*** EXCERPT PROVIDED Section Begins ***

Monday 13 September 2010

Time to stop milking it?

As the government desperately scans through it’s extensive list of expenditures looking for areas in which it can make cuts, the spotlight fell on the ‘free milk for kids’ scheme. Scrapping it could save around £60m per year, and yet almost as soon as it was suggested publicly, No 10 hastily released a statement saying the scheme would remain. But the damage has already been done and the usual militants are stepping in, shrieking with outrage that such a proposal could even have crossed anyone’s mind.
Yet if you suppress the initial knee jerk reaction and look at the science behind it one can see that it’s actually a perfectly sensible, even advisable idea. The scheme is the only remaining part of what was known as the Welfare Food Scheme, first introduced in 1940 to protect pregnant women and young children against wartime food shortages, but now, in this time of gross nutritional excess, is an outdated and unnecessary idea. Indeed scientific evidence is amassing that suggests regular consumption of milk may be bad for you, by not only by causing some diseases but also by failing to prevent others for which it has traditionally been seen as a panacea.
Experts now say that after the first year of life children require no milk of any type. The former director of paediatrics at Johns Hopkins School of Medicine estimated that half of all iron deficiency in US infants results from cows' milk-induced intestinal bleeding. He proposed that infants drink so much milk (which is very low in iron) that they have little appetite left for foods containing iron; at the same time, by inducing gastrointestinal bleeding, milk causes iron loss. The same certainly applies to British infants too.

*** EXCERPT PROVIDED Section Ends ***

◆ REQUIRED ACTIONS ◆
1. According to the piece on the free milk scheme, in what year was the Welfare Food Scheme first introduced?
2. Reproduce the piece on the free milk scheme from "Yet if you suppress" up to and including "as a panacea.".
The items after this point come from a separate source and have no connection to the piece on the free milk scheme.

*** RECORDED DATA Section Begins ***

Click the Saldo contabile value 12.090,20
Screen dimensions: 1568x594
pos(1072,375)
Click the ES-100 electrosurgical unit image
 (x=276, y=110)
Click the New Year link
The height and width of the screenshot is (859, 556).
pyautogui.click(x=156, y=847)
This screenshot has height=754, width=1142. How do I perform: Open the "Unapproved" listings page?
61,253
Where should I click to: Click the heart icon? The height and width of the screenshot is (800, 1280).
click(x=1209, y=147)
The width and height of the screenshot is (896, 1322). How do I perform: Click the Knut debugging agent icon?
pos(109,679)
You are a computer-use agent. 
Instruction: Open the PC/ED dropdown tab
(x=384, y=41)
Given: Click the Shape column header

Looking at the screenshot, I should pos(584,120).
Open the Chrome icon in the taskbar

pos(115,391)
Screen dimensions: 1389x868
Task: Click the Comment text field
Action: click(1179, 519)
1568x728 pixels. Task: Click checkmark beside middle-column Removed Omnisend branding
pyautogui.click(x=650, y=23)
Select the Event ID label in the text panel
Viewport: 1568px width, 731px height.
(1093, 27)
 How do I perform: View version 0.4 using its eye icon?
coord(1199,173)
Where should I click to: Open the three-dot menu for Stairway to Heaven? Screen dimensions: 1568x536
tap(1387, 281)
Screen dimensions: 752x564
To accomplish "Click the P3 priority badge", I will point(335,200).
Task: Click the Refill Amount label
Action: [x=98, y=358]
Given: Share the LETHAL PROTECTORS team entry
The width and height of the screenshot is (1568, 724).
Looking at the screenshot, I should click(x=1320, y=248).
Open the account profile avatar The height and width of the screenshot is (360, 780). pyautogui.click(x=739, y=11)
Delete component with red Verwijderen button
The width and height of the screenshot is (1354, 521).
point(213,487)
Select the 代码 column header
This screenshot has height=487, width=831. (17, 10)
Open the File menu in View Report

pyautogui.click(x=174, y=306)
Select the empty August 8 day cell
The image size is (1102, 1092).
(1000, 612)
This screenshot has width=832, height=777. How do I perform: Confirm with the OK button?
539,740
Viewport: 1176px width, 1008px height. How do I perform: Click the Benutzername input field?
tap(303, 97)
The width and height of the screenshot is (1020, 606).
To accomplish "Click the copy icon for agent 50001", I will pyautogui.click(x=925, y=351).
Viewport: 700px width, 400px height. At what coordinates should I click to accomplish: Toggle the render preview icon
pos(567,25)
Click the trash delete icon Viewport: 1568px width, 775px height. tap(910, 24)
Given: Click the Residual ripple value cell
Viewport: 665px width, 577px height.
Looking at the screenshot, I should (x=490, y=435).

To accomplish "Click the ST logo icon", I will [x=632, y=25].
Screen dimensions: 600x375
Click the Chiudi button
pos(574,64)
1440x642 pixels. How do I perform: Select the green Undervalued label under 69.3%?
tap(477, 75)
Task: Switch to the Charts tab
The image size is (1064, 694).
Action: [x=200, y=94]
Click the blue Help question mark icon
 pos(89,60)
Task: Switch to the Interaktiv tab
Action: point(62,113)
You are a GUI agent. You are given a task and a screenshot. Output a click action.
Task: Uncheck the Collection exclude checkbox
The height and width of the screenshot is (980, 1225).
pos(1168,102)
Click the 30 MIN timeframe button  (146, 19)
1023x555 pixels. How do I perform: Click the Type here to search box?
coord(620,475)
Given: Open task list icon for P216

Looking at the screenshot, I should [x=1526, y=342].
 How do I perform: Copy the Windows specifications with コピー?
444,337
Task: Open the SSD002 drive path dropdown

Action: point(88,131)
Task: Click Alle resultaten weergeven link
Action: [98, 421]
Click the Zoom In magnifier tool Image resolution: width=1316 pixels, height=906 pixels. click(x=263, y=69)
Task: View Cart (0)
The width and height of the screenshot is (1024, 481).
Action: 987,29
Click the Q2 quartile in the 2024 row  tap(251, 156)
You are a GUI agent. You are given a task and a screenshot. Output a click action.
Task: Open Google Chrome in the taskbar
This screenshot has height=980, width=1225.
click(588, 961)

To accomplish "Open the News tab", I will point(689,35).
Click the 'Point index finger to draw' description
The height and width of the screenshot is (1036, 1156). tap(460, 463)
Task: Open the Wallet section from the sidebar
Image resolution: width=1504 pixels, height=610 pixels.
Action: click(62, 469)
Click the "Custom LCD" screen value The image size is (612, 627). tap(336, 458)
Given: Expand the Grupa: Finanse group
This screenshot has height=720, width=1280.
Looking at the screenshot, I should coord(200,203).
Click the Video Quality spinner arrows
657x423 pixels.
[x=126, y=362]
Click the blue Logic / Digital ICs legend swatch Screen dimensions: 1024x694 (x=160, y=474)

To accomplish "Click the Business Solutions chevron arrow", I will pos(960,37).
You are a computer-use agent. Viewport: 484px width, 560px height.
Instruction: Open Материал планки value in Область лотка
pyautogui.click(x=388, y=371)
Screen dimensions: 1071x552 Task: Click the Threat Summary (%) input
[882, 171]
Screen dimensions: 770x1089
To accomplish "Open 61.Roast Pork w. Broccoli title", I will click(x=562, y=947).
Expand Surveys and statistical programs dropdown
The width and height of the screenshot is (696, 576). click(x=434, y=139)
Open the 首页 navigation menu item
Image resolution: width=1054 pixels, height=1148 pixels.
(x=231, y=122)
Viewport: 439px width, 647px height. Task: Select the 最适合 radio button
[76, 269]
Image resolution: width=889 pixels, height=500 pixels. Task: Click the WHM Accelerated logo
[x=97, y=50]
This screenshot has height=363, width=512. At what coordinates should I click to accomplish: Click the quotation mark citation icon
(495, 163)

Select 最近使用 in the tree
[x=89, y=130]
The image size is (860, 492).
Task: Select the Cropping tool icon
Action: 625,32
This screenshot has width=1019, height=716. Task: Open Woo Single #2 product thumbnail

*** RECORDED DATA Section Ends ***

◆ ANSWERS BY TASK ◆
1. 1940

2.
Yet if you suppress the initial knee jerk reaction and look at the science behind it one can see that it’s actually a perfectly sensible, even advisable idea. The scheme is the only remaining part of what was known as the Welfare Food Scheme, first introduced in 1940 to protect pregnant women and young children against wartime food shortages, but now, in this time of gross nutritional excess, is an outdated and unnecessary idea. Indeed scientific evidence is amassing that suggests regular consumption of milk may be bad for you, by not only by causing some diseases but also by failing to prevent others for which it has traditionally been seen as a panacea.